Kasus Tumpahan Minyak Montara, Ini Strategi Luhut Bela Rakyat NTT
Kasus tumpahan minyak akibat ledakan di unit pengeboran minyak Montara di Australia pada 2009 yang merusak lingkungan dan mata pencaharian masyarakat Nusa Tenggara Timur hingga kini belum menunjukkan titik terang. Menteri Koordinator Bidang Kemaritiman dan Investasi Luhut Binsar Pandjaitan menegaskan pemerintah akan menggugat hingga tuntas kasus tumpahan minyak yang melibatkan perusahaan asal Thailand, PTT Exploration and Production (PTTEP).
"Tugas saya membela kepentingan rakyat Indonesia. Kalau dilihat betapa hancurnya rumput laut yang menjadi mata pencaharian rakyat Itu harus dilindungi," kata Luhut dalam Forum Merdeka Barat 9 yang dipantau secara daring di Jakarta, Jumat (1/4).
Ia mengatakan, pemerintah Indonesia tengah menyiapkan Peraturan Presiden untuk melayangkan gugatan di dalam negeri yang akan dikoordinasikan oleh Kementerian Lingkungan Hidup dan Kehutanan.
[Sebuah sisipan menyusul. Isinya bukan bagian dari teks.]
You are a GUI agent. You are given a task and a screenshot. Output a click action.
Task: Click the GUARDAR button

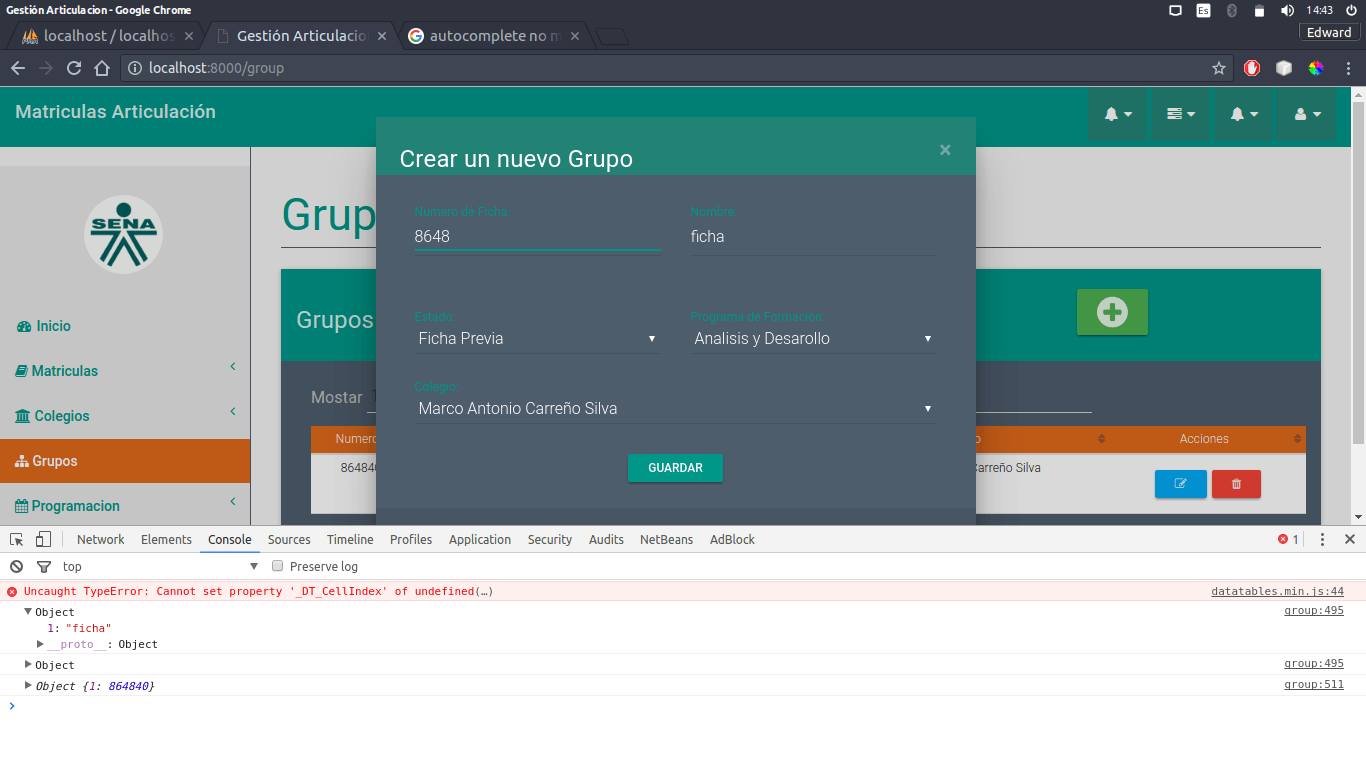point(675,468)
Sementara gugatan di luar negeri dikoordinatori oleh Kementerian Hukum dan HAM.
Meledaknya kilang minyak Montara di Blok Atlas Barat Laut Timor milik PTTEP menumpahkan sekitar 30 ribu barel minyak mentah ke Laut Timor dan mencemari biota laut di perairan tersebut. Dampak dari tumpahan minyak tersebut masih terjadi hingga saat ini yang mengontaminasi sumber daya Laut Timor dan berpengaruh pada kehidupan ekonomi dan merusak lingkungan masyarakat.
Luhut menekankan bahwa rumput laut yang menjadi mata pencaharian bagi rakyat di Kabupaten Rote Ndao dan Kabupaten Kupang kini tercemar oleh tumpahan minyak. Hal ini merugikan banyak petani.
"Belum lagi kerusakan terhadap tubuh manusia karena memakan ikan yang terkontaminasi dan seterusnya. Jadi tidak bisa main-main dengan ini, maka kami betul-betul serius sekali menangani ini, dan kami akan bertarung dengan seluruh upaya," kata Luhut.
Pemerintah Indonesia membentuk satuan tugas untuk menggugat kasus tumpahan minyak tersebut pada 2018. Gugatan pun dimenangkan oleh Indonesia pada Maret 2021. Namun, perusahaan Thailand PTTEP mengajukan banding yang persidangan internasionalnya akan digelar Juni 2022.
Luhut mengatakan pemerintah Indonesia secara tegas meminta ganti rugi pada PTTEP. Adapun jumlah ganti rugi yang harus dibayarkan PTTEP harus diaudit oleh perusahaan yang memenuhi kualfikasi. "Sikap kami tegas dan tidak mau kompromi soal ini. Bahwa ada kesalahan dibuat oleh PTTEP, jadi harus bayar kompensasi ke masyarakat," kata dia.